Foundations, which played a significant role in funding resident theaters when the movement began more than 25 years ago, are now contributing the least of the five major sources of revenue, giving 7 percent less in 1984 than the previous year, the survey found. Zeisler said foundations are giving to other social needs affected by government cutbacks, rather than the arts.

Participating in the survey were 230 theaters (including Arena Stage and the Folger Theatre), with annual budgets ranging from $57,000 to $8.8 million. Their contribution to "expanding our knowledge of an increasingly complicated and confounding world," as the report puts it, is beyond dispute. This year's Pulitzer Prize for drama went to a play originally produced at Chicago's Goodman Theatre, "Glengarry Glen Ross," and the commercial theater abounds with material generated by the nonprofit world, from "A Chorus Line" to "A Soldier's Play" to "Ma Rainey's Black Bottom."

Those 230 theaters employ 23,000 people, and their salaries, plus royalties, fees and commissions, account for 60 percent of all theater expenses. Of the 230, 100 were in the black at the end of last season, 9 broke even, and 121 had deficits. Box office receipts were up 11 percent and covered almost half of expenses. Season ticket holders increased by 30 percent.

TCG made a more detailed analysis of 37 theaters that it has studied over a five-year period. For them, federal funding from the National Endowment for the Arts' Theater Program was $7.2 million. "While the average grant . . .has grown from $23,684 in 1981 to $38,005 in 1984, the number of recipient companies has fallen by over 37 percent," wrote Robert Holley, who authored the survey. "These figures clearly reflect a shift in priorities."

Individual contributions increased 27 percent last year, making donors the largest single source of funds for the third year in a row. Corporate giving increased 24 percent, led by the Atlantic Richfield Foundation, the Dayton Hudson Foundation and the Exxon Corp. But the unpredictability of donated income has made efficient planning impossible for a number of theaters.

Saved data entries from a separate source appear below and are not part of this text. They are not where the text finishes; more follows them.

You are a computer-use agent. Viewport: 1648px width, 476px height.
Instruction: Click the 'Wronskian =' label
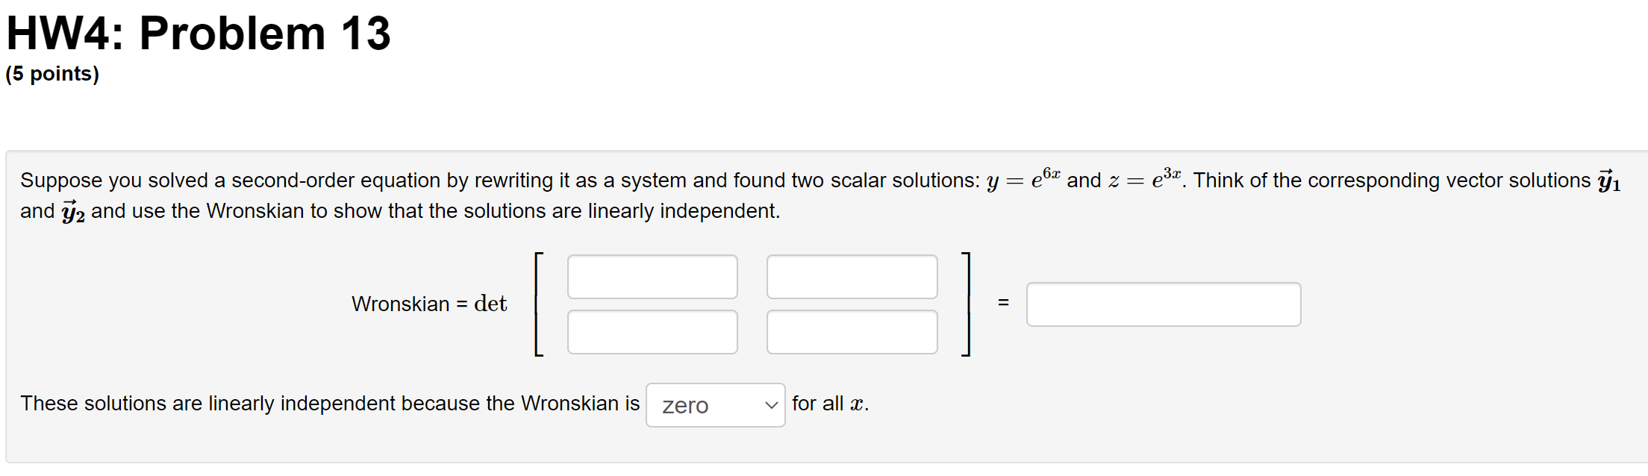point(410,304)
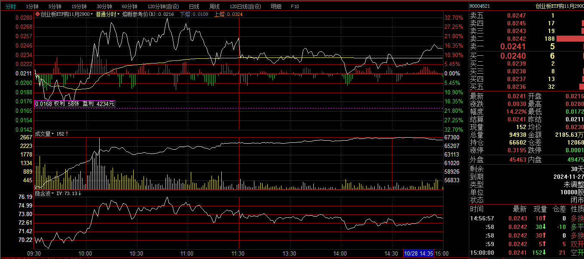Viewport: 584px width, 259px height.
Task: Expand the 成交量 indicator dropdown
Action: [53, 134]
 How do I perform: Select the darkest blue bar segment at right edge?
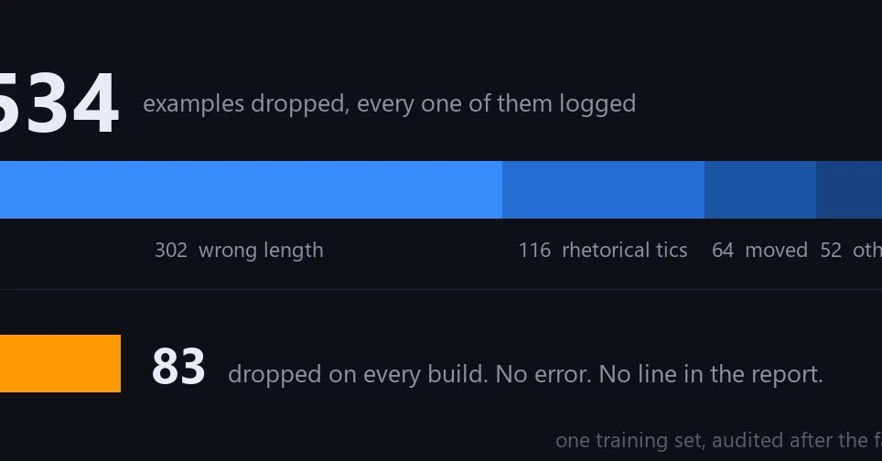(x=849, y=189)
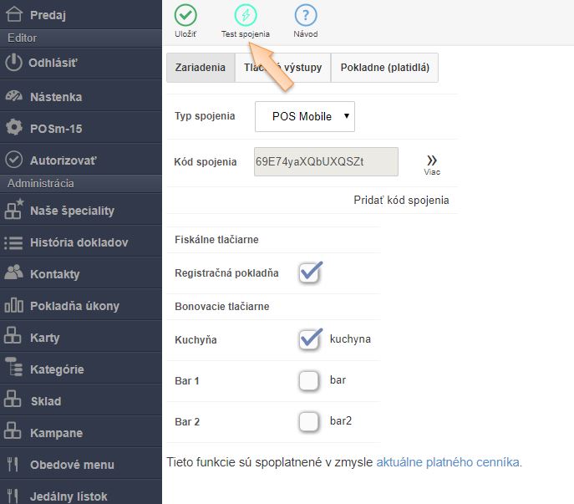The image size is (574, 504).
Task: Click the Odhlásiť power icon
Action: pyautogui.click(x=13, y=63)
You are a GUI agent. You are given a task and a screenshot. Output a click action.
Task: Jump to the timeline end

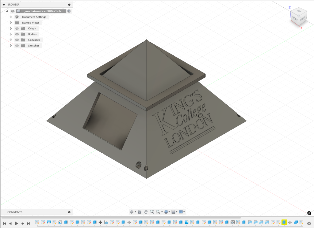point(29,223)
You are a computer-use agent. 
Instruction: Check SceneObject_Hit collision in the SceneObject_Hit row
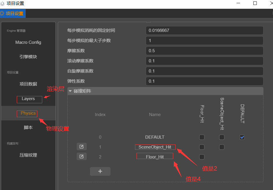[x=222, y=147]
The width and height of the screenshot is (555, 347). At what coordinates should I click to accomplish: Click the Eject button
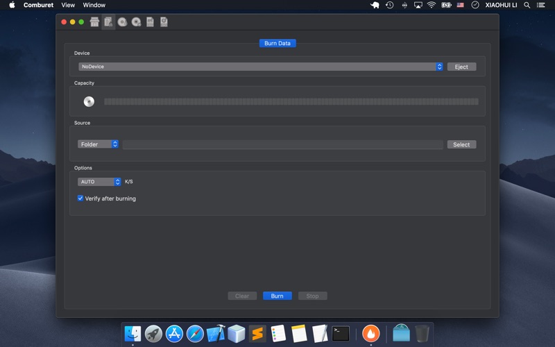coord(461,67)
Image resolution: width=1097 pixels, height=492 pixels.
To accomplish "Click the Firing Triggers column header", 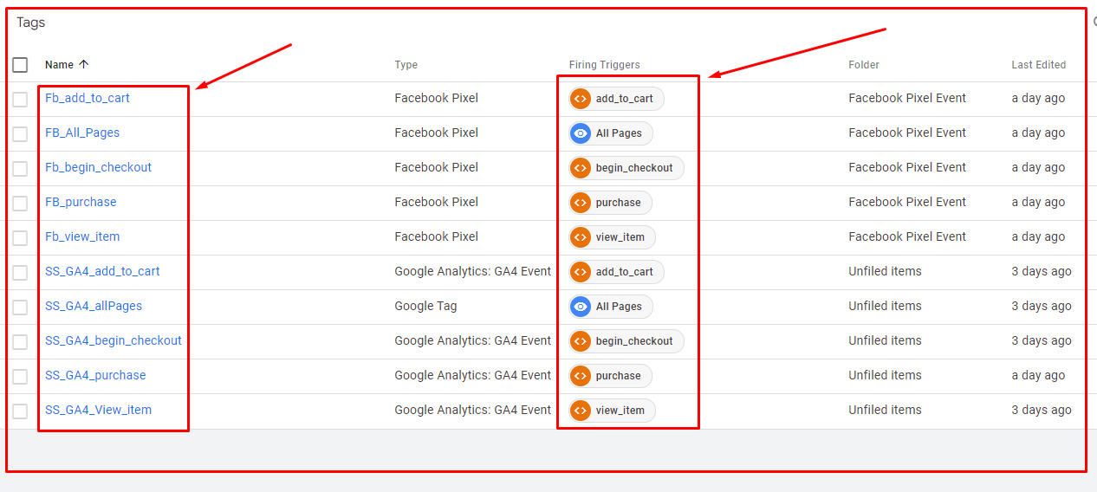I will [604, 65].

Expenses, on the other hand, increased 12 percent. While the workforce remained constant, salaries, fees and benefits rose 14 percent. More actors have been employed as company members rather than jobbing in, and the number of "actor work-weeks" rose 5 percent. Technical and production salaries increased more than any other category, partly because they had lagged behind artistic and administrative salaries for years, and partly because of the requirements of new or expanded facilities.

This is the third year TCG has produced a gloomy report, and there are no signs that the situation is going to improve.